人多能干细胞具有体外自我复制以及分化为各种功能性终末分化细胞的潜能，分化产生的功能细胞对于研究人类发育、药物筛选以及疾病模拟等发挥了重要作用。但是，人多能干细胞如何分化为各种组织干细胞例如间充质干细胞一直以来研究很少。我们前期的研究结果表明转录因子MSX2在调控人多能干细胞早期三个胚层命运决定中发挥重要作用。同时，在人多能干细胞中持续过表达MSX2，可以诱导其分化为间充质干细胞样细胞。因此，本研究中我们计划首先利用MSX2作为编程因子，建立诱导人多能干细胞高效分化为间充质干细胞的体系。其次，通过CRISPR/CAS9、RNA-SEQ技术研究MSX2作为编程因子诱导人多能干细胞分化为间充质干细胞的分子机理。最后，我们将研究分化产生的间充质干细胞在人多能干细胞造血分化过程中的应用。我们的研究结果将为阐明人多能干细胞分化为间充质干细胞的机理以及其应用提供有益的启示。

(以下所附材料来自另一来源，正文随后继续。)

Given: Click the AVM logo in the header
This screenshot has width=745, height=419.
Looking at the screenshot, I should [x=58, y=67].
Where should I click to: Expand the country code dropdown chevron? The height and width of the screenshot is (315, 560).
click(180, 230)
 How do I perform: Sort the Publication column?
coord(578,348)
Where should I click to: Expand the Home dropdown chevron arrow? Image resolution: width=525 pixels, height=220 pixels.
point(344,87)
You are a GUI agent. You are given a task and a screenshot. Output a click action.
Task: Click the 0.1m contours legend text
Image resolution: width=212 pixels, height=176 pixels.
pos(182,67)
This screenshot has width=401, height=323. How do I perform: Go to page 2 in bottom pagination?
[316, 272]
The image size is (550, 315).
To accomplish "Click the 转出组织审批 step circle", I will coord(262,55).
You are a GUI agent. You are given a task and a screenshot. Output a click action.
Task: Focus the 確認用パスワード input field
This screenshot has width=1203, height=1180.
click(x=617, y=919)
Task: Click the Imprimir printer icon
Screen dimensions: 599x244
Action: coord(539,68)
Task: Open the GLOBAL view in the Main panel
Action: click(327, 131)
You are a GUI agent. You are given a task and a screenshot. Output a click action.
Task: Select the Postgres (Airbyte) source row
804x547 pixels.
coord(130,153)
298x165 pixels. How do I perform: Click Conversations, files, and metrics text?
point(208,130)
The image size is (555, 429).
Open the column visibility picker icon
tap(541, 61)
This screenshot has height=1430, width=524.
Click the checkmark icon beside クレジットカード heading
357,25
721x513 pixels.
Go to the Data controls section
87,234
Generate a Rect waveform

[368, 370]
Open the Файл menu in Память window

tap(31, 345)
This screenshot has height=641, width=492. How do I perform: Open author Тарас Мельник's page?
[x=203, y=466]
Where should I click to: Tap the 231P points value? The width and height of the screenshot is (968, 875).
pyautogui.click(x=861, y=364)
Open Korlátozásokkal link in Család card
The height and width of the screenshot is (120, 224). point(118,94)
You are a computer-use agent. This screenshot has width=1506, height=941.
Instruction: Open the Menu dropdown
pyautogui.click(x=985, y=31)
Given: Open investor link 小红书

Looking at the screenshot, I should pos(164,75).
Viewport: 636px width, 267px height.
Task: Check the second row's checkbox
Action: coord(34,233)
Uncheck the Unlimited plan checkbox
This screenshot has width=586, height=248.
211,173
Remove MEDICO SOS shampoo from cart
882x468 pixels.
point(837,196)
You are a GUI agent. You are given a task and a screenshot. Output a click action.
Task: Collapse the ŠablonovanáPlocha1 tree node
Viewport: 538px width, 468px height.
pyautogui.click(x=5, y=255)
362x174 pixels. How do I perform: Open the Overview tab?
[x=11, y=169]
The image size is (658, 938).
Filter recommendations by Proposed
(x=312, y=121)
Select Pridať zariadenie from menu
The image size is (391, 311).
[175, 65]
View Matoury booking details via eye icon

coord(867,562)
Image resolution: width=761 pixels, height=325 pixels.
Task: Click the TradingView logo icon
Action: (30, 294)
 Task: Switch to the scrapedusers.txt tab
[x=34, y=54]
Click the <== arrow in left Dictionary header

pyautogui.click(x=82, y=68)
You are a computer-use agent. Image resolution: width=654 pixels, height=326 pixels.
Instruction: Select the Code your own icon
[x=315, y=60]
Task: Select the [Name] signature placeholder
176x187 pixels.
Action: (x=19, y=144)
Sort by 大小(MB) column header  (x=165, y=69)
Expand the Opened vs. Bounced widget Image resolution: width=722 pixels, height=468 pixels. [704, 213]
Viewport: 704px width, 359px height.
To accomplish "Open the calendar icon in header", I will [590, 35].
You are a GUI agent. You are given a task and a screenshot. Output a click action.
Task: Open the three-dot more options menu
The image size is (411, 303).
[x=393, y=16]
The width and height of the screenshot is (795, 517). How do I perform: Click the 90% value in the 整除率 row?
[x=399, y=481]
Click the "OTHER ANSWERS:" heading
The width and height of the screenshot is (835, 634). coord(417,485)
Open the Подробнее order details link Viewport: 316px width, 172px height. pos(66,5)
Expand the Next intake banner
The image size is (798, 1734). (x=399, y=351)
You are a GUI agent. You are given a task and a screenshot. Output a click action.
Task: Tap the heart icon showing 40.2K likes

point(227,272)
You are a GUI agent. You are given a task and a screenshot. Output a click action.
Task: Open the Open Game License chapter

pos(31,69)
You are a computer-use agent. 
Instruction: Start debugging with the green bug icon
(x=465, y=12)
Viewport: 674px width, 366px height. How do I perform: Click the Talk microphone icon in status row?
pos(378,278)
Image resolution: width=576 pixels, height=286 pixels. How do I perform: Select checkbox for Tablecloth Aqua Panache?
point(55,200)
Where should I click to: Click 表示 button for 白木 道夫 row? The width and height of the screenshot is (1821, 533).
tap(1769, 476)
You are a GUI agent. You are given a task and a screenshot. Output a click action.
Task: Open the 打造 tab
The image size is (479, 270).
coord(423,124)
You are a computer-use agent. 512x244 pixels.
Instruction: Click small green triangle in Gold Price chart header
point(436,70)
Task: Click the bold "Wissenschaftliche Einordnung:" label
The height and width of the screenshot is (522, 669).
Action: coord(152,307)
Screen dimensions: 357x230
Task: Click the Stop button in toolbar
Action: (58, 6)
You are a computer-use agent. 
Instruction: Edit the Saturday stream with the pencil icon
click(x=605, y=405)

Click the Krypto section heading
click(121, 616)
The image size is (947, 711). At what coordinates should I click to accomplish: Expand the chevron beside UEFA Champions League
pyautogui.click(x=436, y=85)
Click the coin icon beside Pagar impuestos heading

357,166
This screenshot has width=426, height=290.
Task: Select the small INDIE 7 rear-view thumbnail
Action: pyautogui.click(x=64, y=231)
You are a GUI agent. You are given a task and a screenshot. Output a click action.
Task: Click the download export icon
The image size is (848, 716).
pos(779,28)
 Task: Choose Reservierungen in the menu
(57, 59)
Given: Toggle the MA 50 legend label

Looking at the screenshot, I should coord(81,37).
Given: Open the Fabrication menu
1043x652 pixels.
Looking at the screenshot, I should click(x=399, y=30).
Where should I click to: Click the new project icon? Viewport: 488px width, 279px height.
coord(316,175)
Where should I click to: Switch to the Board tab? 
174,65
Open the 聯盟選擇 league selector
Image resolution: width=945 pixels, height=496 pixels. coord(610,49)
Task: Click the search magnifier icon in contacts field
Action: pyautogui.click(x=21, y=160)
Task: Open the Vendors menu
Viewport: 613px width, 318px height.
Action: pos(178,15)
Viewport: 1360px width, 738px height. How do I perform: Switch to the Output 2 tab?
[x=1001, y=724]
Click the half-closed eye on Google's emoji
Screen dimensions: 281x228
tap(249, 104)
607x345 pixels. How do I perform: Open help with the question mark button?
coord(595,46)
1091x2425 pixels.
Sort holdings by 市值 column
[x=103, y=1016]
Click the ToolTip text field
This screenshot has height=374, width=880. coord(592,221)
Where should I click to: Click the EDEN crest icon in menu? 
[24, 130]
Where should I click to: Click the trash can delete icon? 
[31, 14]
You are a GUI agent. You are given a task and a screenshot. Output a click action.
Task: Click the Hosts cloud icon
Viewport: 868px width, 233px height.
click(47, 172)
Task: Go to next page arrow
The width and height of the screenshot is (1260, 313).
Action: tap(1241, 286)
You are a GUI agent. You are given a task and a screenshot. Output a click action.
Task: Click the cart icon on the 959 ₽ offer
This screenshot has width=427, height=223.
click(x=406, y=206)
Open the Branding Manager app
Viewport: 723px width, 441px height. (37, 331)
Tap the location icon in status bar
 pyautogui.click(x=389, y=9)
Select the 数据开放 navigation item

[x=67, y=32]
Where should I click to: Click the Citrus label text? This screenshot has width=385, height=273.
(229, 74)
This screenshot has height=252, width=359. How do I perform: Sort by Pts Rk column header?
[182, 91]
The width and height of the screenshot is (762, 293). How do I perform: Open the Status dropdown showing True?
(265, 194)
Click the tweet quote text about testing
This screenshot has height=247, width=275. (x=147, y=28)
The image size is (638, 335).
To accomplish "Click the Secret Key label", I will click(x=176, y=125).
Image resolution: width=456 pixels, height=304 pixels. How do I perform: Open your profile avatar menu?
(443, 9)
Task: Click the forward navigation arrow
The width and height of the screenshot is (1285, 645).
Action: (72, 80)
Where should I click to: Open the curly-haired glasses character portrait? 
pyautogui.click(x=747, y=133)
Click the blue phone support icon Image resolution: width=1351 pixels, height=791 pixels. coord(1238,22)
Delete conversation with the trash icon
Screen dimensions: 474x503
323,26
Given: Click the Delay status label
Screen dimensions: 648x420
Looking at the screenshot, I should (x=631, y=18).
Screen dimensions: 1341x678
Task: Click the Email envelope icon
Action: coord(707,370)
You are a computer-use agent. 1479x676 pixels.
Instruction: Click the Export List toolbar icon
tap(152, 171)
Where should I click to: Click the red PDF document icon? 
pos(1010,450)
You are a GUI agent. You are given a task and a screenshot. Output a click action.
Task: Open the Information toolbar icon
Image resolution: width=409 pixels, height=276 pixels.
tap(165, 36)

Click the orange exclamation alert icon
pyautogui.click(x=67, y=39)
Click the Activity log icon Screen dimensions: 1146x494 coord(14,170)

Human pluripotent stem cells (hPSCs) hold the capacity to self-renew and differentiate into multiple lineages of functional cell types, which play essential roles in human development studying, drug screening and disease modeling. However, there has been limited progress in inducing hPSCs into adult stem cells, such as mesenchymal stem/stromal cells (MSCs). Our team previously reported that the transcription factor MSX2 played vital role in cell-fate determination of hPSCs into three germ layers. Recently, we further found continuous over-expression of MSX2 program hPSCs differentiating into MSC-like cells. Therefore, in this study, we will try to establish a novel differentiation system to generate MSCs efficiently from hPSCs by utilizing MSX2 as a programming factor. In addition, we aim to study the molecular mechanism in this process by taking advantage of the technology of CRISPR/Cas9 and RNA-SEQ. We will also test the hematopoiesis supporting potential of hPSCs-derived MSCs. Our results will reveal the molecular mechanism of inducing hPSCs into MSCs and shed light on its potential application in regenerative medicine.